ASA not panicking over Doha disaster

Wesley Botton

Ten months out from the Tokyo Olympics, South Africa returned home with no medals at the World Champs for the first time since 2007.

Akani Simbine of South Africa in action during the 4x400 Metres relay for Men during day 8 of the IAAF World Athletics Championships at Khalifa International Stadium on October 04, 2019 in Doha, Qatar. (Photo by Anton Geyser/Gallo Images)

Less than 10 months out from the Tokyo Olympics, Athletics South Africa (ASA) insists there is no need to panic, despite the national team’s failure to reach the podium at the 2019 IAAF World Championships in Doha.

The SA squad are set to return home from the biennial track and field showpiece, which came to a close at the weekend, with an empty bag for the first time since the 2007 edition of the global championships in Osaka.

“We accept the reality that we have come back empty-handed, but it would not be wise to cast judgments because we must first receive feedback,” said ASA president Aleck Skhosana.

After finishing fifth in the final standings of the athletics competition at the 2016 Rio Olympics, where the track and field team contributed four of the national squad’s 10 medals, they took third place at the 2017 IAAF World Championships in London with six medals.

Of the 10 track and field medals earned in Rio and London, however, six were achieved by Wayde van Niekerk and Caster Semenya, who were both missing from the Doha spectacle.

With Van Niekerk struggling to shake off a long-term knee injury and Semenya’s future on hold while awaiting a decision from a Swiss court, the national athletics team looked to be in danger of missing out on the podium at the
Olympics for the first time since readmission.

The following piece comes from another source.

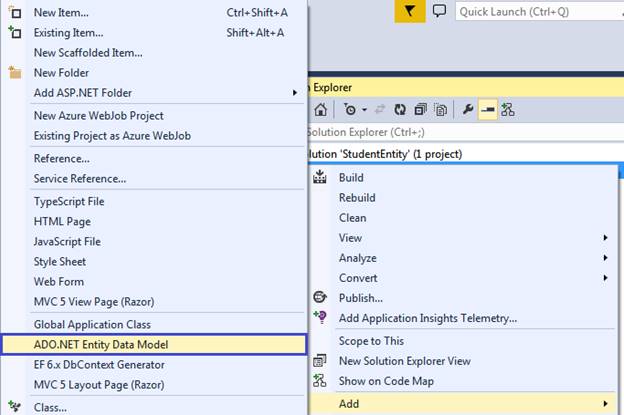
Task: Click the Refresh icon in Solution Explorer
Action: pyautogui.click(x=398, y=110)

While the team did not feature on the medals table in Doha, however, they finished 20th in the placing table (calculated on points) by achieving top-five positions in five events.

And with various individuals falling just short of medals, Skhosana believed they had enough time to ensure the drought did not extend to the Tokyo Olympic Games.

“We will conduct a review,” he said, “and we’ll go back to the drawing board to map the way forward to the Olympics next year.”